* _WORKING DATA_
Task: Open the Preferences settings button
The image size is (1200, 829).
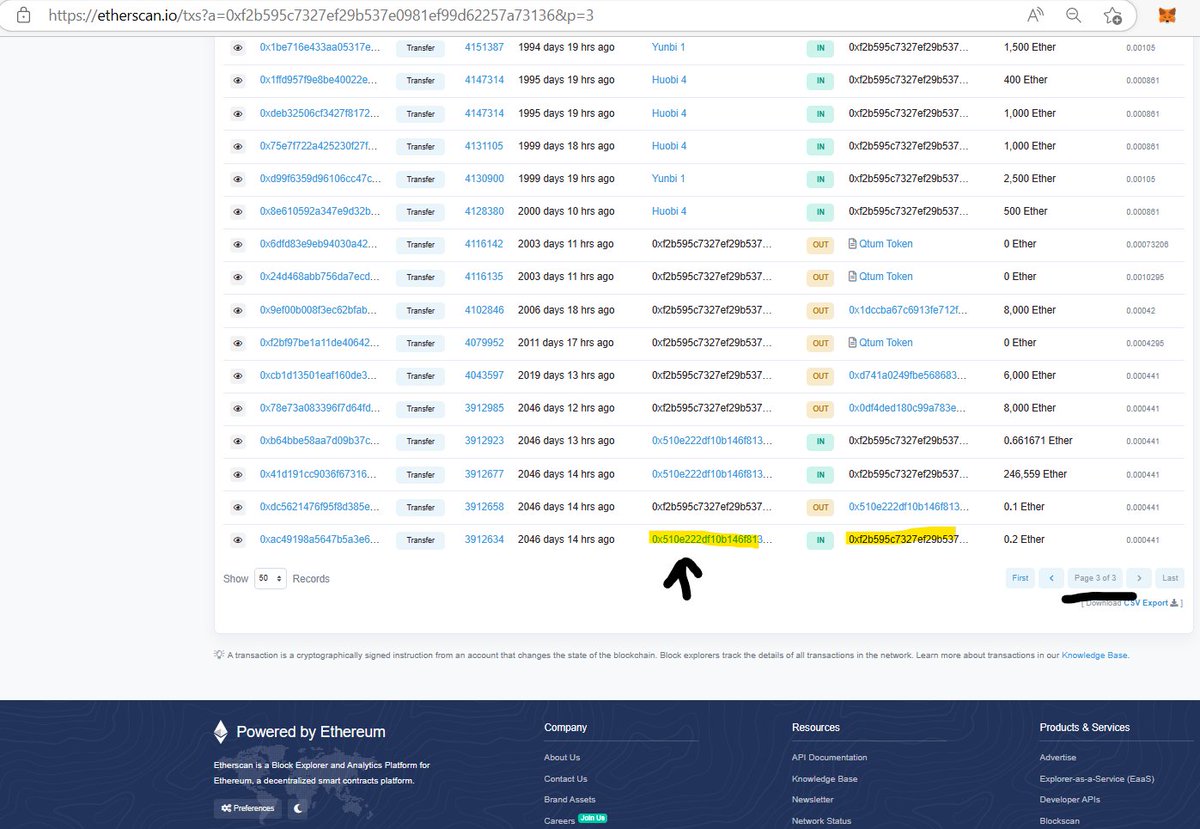Action: (248, 808)
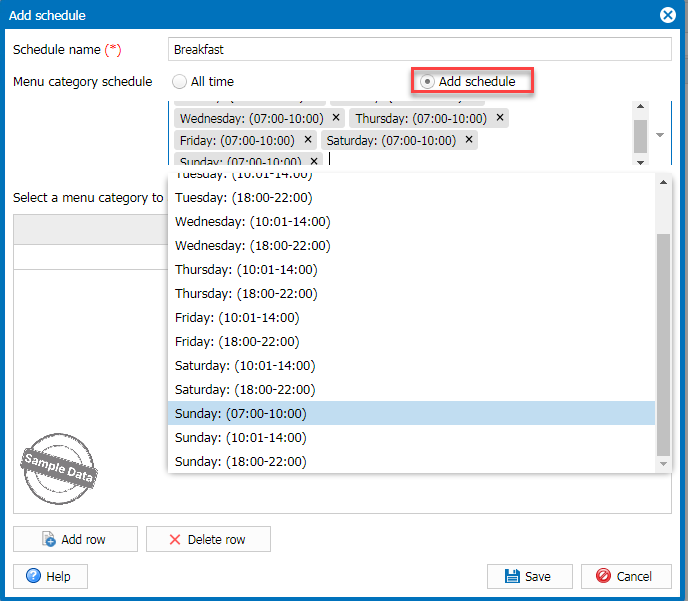Remove the Saturday (07:00-10:00) tag
Viewport: 688px width, 601px height.
pos(467,140)
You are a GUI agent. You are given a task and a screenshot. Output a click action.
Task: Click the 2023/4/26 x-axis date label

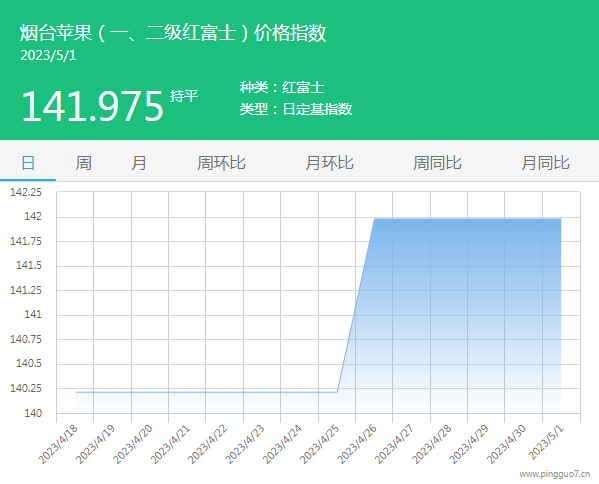point(357,444)
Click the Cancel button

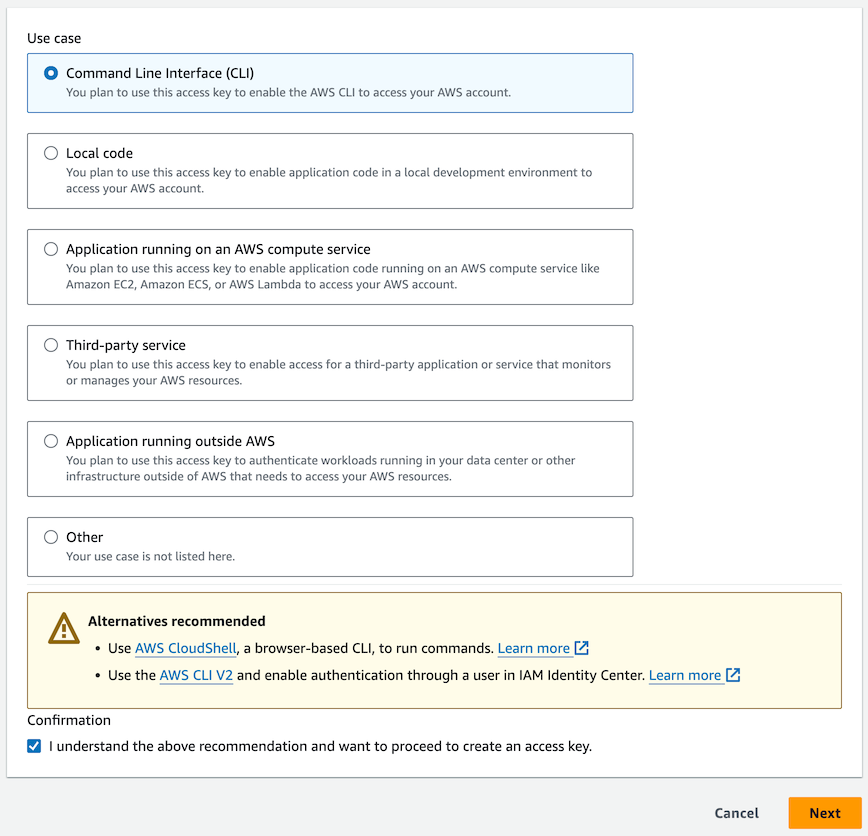pos(737,813)
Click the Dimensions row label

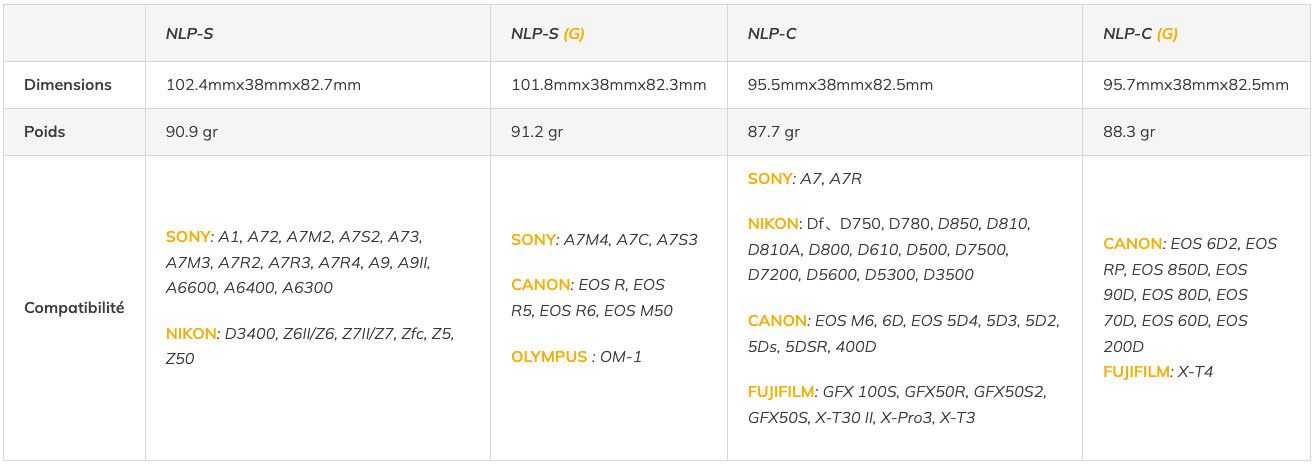tap(68, 85)
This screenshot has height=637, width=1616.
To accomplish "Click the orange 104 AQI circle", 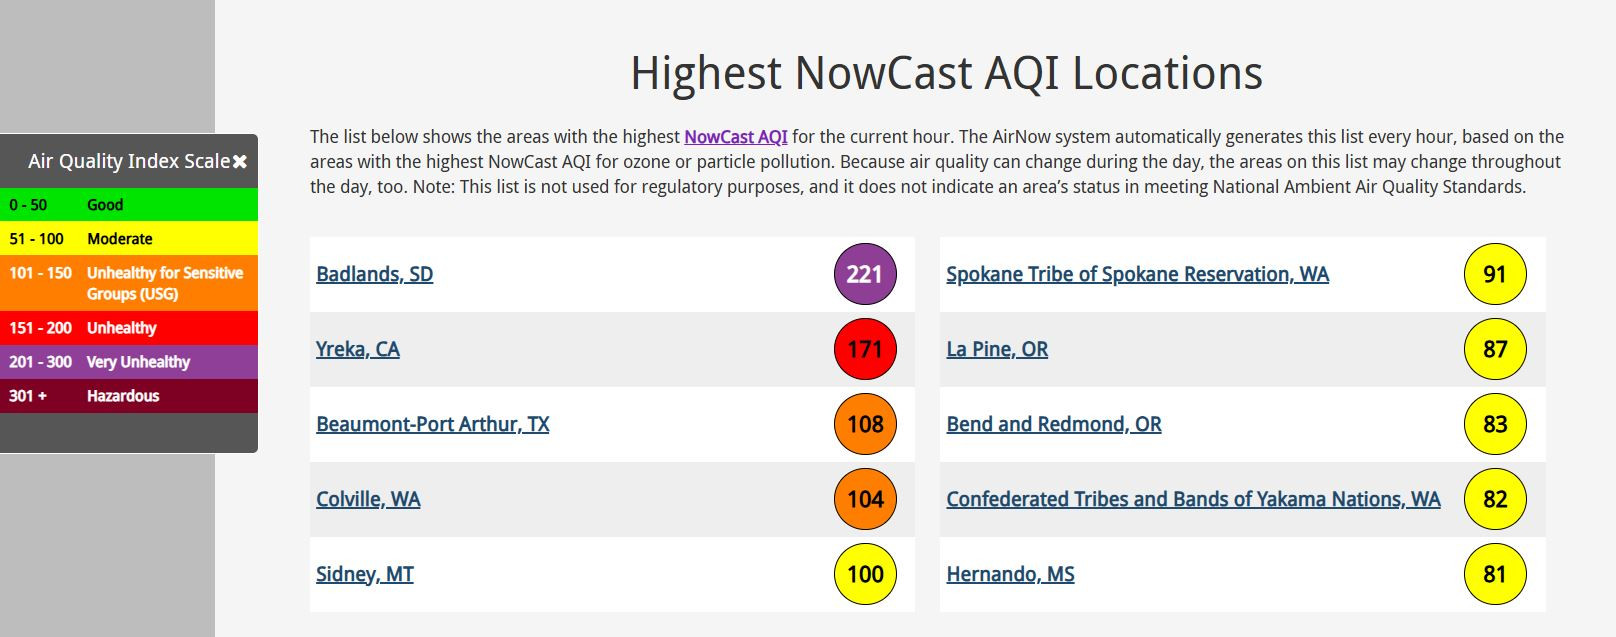I will 865,499.
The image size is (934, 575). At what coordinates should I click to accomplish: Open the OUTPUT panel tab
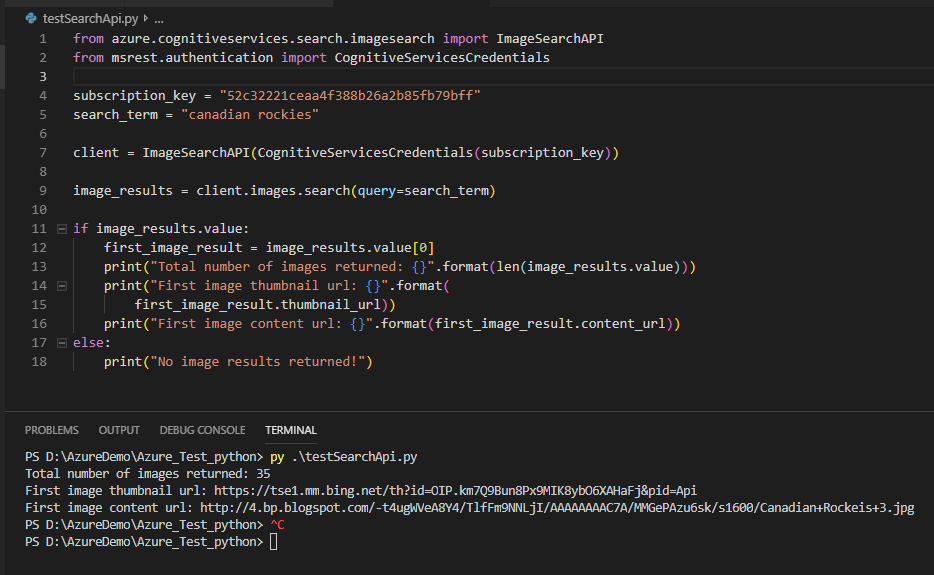(119, 430)
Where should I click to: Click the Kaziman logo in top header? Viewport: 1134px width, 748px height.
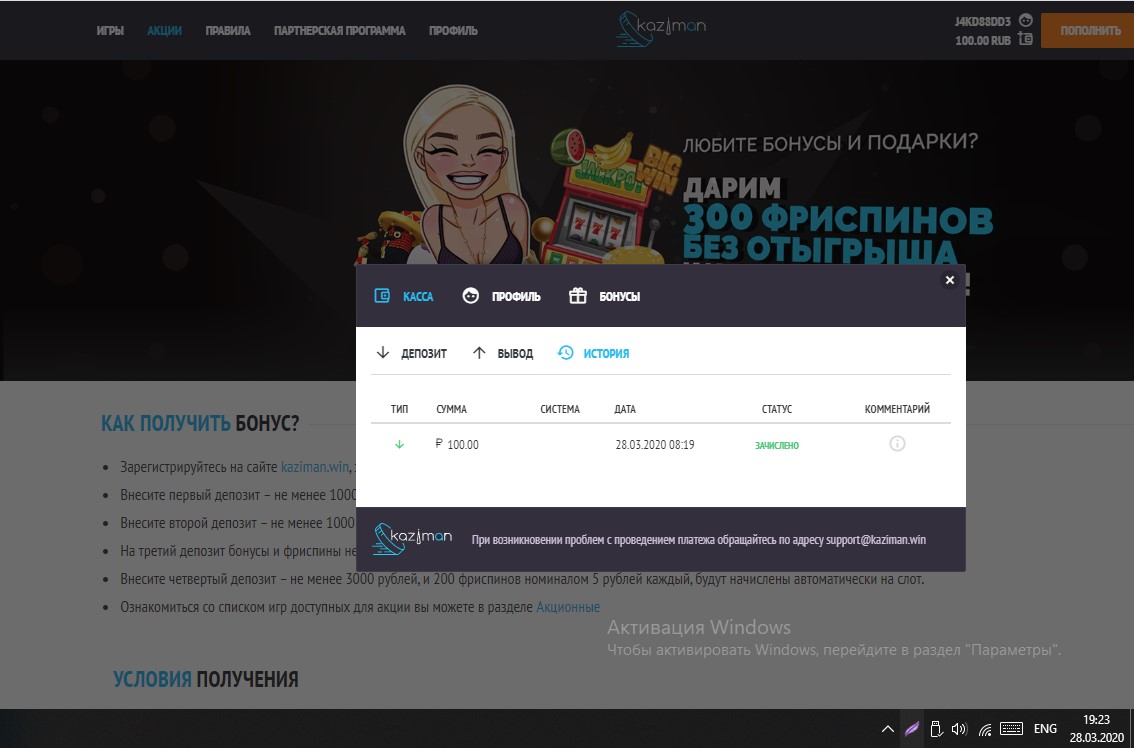click(661, 28)
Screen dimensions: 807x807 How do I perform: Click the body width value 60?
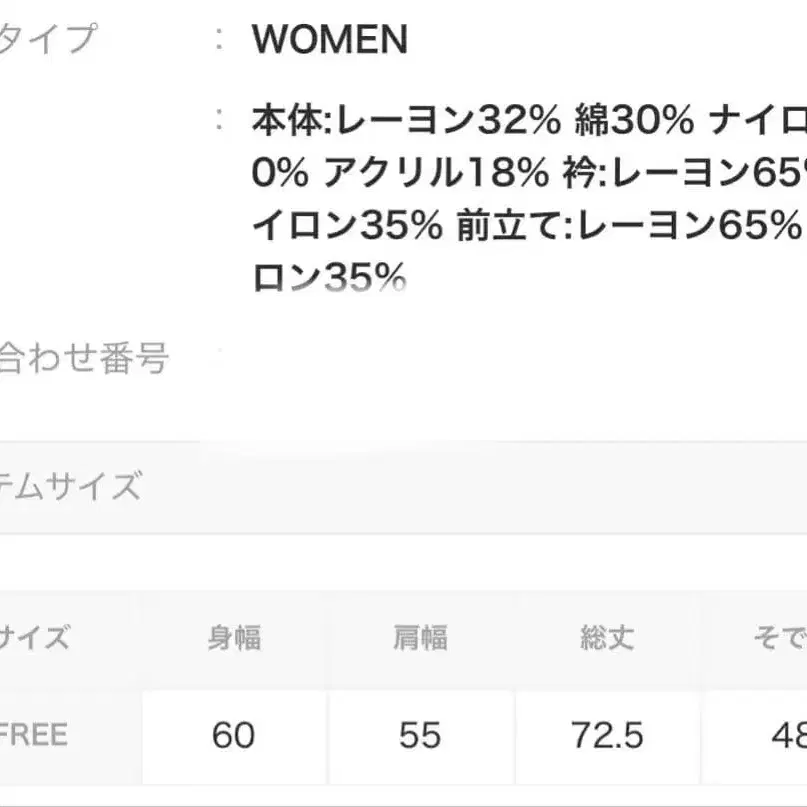234,736
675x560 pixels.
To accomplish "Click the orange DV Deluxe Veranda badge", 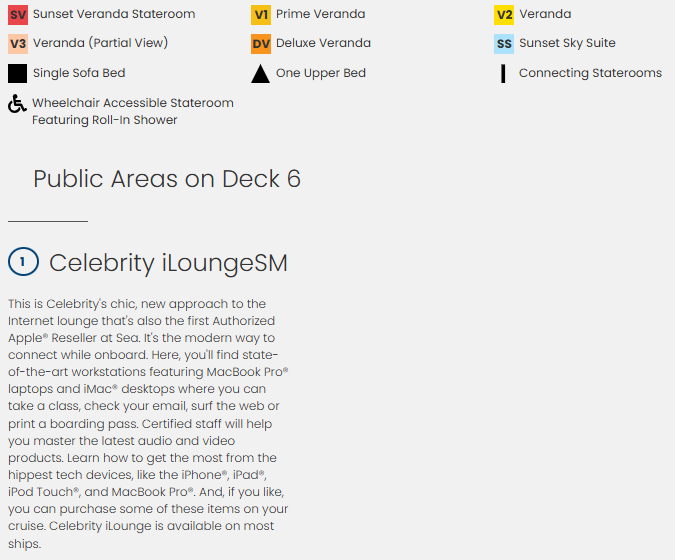I will tap(261, 44).
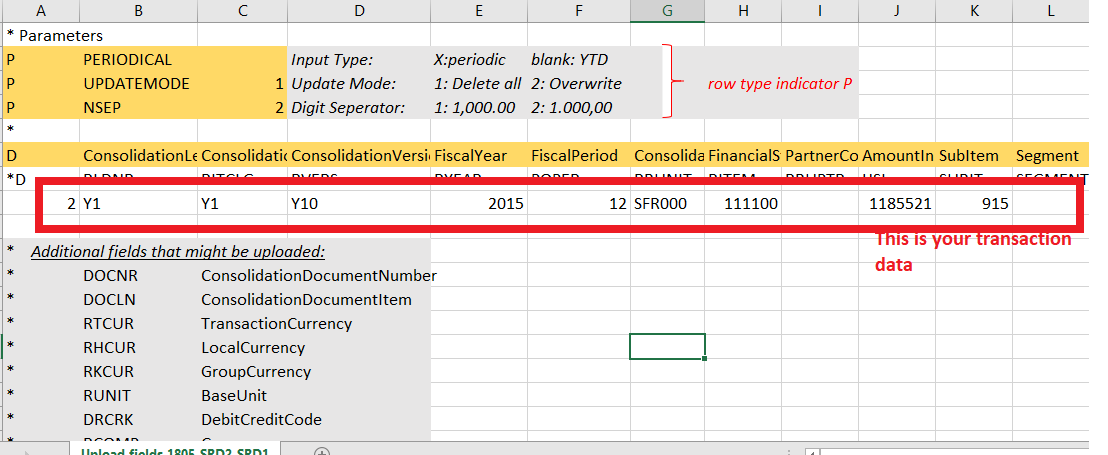Click the red 'row type indicator P' text
1108x455 pixels.
point(779,84)
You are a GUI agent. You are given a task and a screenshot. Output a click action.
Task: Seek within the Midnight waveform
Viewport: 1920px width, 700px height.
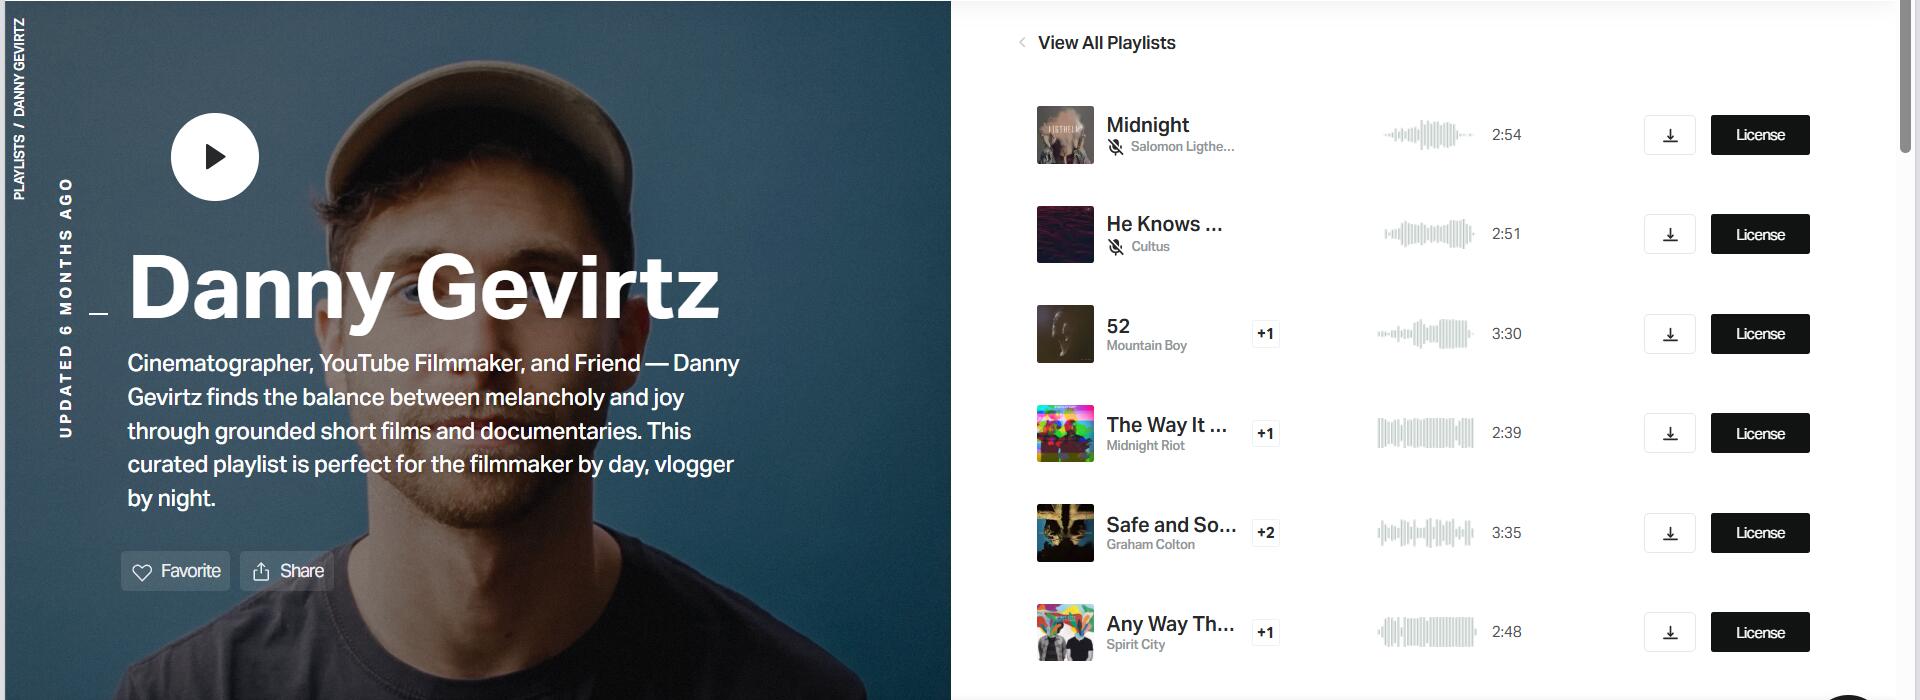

* _EXERCISE PROMPT_
Pictures excluded, copy exactly the lines running from the one with "Task: Seek within the Midnight waveform" through the last line of the material.

* _ANSWER BOX_
Task: Seek within the Midnight waveform
Viewport: 1920px width, 700px height.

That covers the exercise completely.